Exploring Nafion's microstructural changes and the impact on the performance of PEMFC under high-energy radiation

Abstract

PEMFCs, crucial for space energy needs, rely on Nafion for proton conductivity and durability. High-energy radiation in space can degrade PEMFC performance. Therefore, in-depth research on the microstructural evolution of Nafion under high-energy radiation and its impact on PEMFC's performance is of great significance for promoting the application of fuel cell technology in the space field. This work combines experimental and computational simulation methods to propose the evolution mechanism of C–O–C rupture and –COOH generation in Nafion under high-energy radiation.
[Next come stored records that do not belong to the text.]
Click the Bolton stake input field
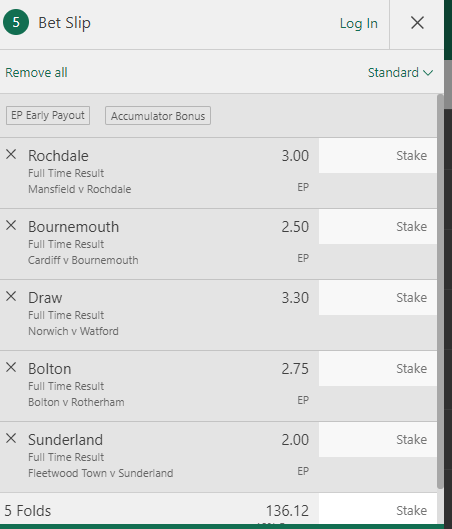Screen dimensions: 452x529 378,368
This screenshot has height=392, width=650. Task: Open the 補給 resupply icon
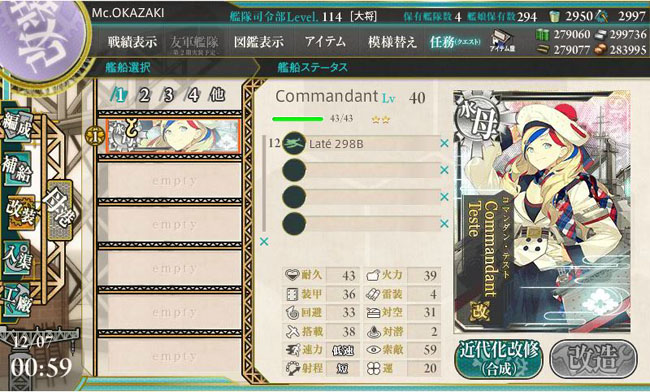(x=17, y=169)
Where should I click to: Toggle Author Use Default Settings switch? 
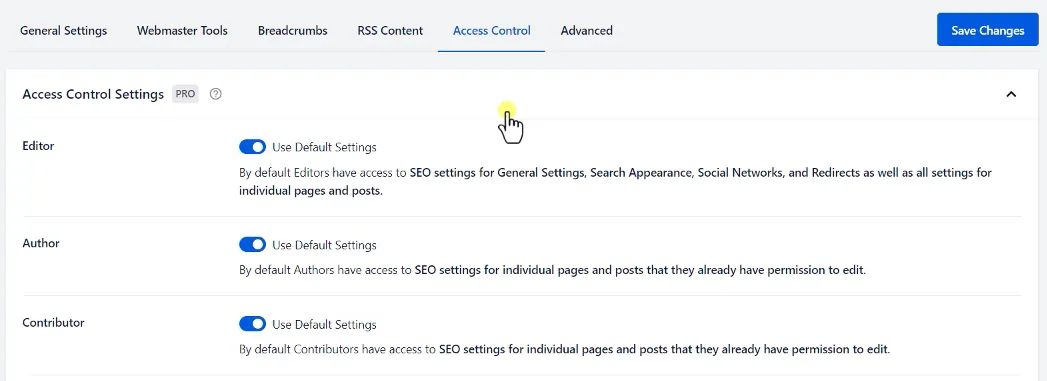point(252,245)
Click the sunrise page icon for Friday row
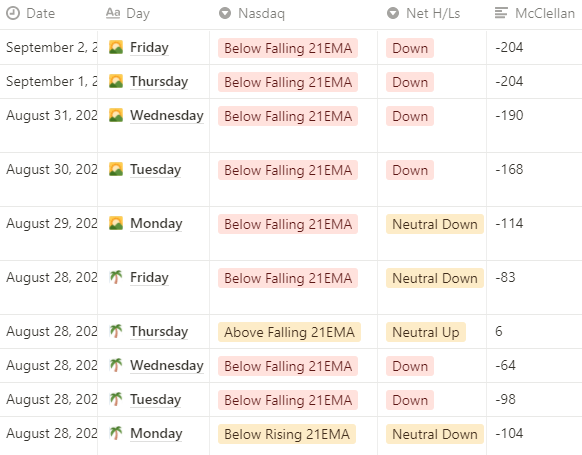This screenshot has width=582, height=455. click(x=116, y=48)
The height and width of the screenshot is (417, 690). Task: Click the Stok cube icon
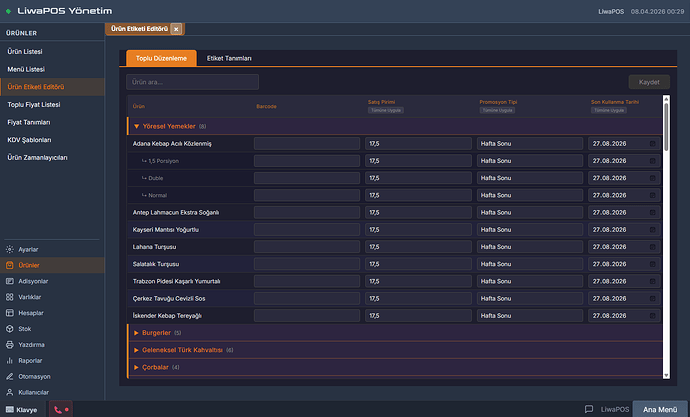10,328
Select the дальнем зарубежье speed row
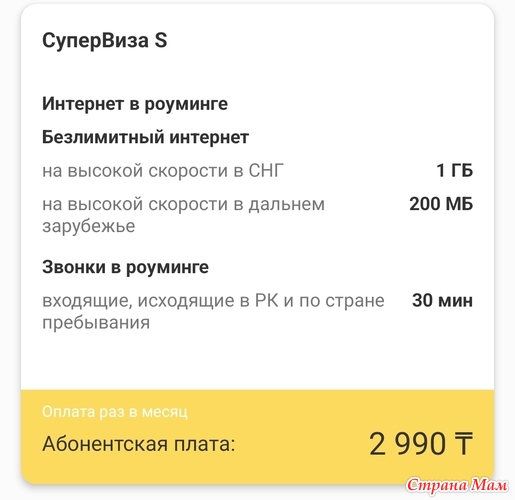Viewport: 515px width, 500px height. tap(257, 215)
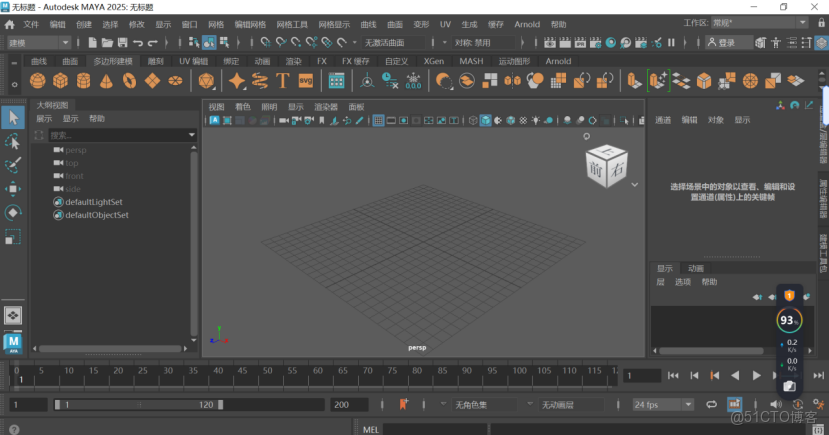Click the 登录 sign-in button

[x=729, y=43]
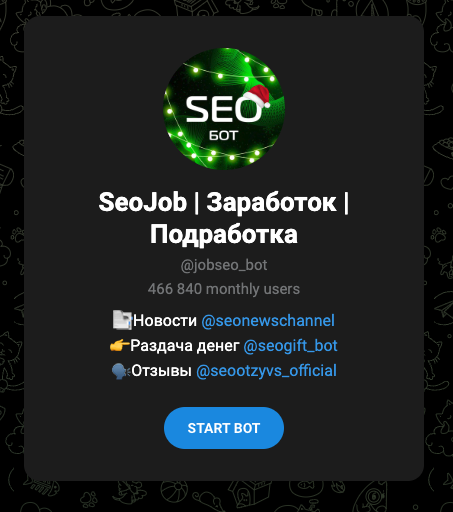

The new molecular structure formed has increased chain spacing and free volume, enhanced water absorption and swelling properties, and decreased structural stability. When the radiation absorption dose exceeds 400 kGy, Nafion completely becomes brittle and cannot be used. The change in Nafion at 0–400 kGy structure resulted in a significant overall decrease in mechanical properties (decreased by 73.76 %), proton conductivity (decreased by 40.59 %), output power density (from 480.00 to 30.00 mW/cm²), hydrogen permeation (from 2.26 to 60.75 mA/cm²), and open-circuit voltage (from 1.01 to 0.27 V). This study not only enhances the understanding of Nafion's structural evolution and performance degradation under high-energy radiation but also provides important research directions for developing high-performance PEMFCs suitable for the space environment.